- _EXERCISE GOAL_:
With the records below as input, work out how many lines include the word "will". Give only the number.

- _DATA PROVIDED_:
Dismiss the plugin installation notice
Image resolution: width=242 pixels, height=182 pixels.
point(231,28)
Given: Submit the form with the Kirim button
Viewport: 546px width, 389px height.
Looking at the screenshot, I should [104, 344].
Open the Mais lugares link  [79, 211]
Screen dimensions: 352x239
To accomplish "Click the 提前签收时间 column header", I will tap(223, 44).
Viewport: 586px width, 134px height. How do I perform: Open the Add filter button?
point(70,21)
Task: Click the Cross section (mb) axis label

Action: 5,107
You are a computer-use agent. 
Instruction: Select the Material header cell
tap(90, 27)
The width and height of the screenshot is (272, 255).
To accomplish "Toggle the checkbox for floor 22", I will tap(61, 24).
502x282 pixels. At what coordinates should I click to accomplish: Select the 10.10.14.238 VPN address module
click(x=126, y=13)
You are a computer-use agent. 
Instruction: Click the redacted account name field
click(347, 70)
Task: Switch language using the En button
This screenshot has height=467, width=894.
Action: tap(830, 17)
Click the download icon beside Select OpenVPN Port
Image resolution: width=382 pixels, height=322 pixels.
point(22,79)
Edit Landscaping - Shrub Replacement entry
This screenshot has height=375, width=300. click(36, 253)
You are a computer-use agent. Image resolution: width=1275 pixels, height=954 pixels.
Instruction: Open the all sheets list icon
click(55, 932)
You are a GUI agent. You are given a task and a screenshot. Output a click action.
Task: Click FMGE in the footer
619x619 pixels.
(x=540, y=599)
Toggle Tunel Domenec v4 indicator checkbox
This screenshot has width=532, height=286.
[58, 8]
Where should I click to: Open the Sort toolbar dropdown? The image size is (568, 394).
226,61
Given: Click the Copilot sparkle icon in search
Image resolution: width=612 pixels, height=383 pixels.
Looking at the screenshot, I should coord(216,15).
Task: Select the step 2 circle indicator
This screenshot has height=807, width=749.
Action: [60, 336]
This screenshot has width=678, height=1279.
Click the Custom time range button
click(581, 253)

- _EXERCISE OUTPUT_:
2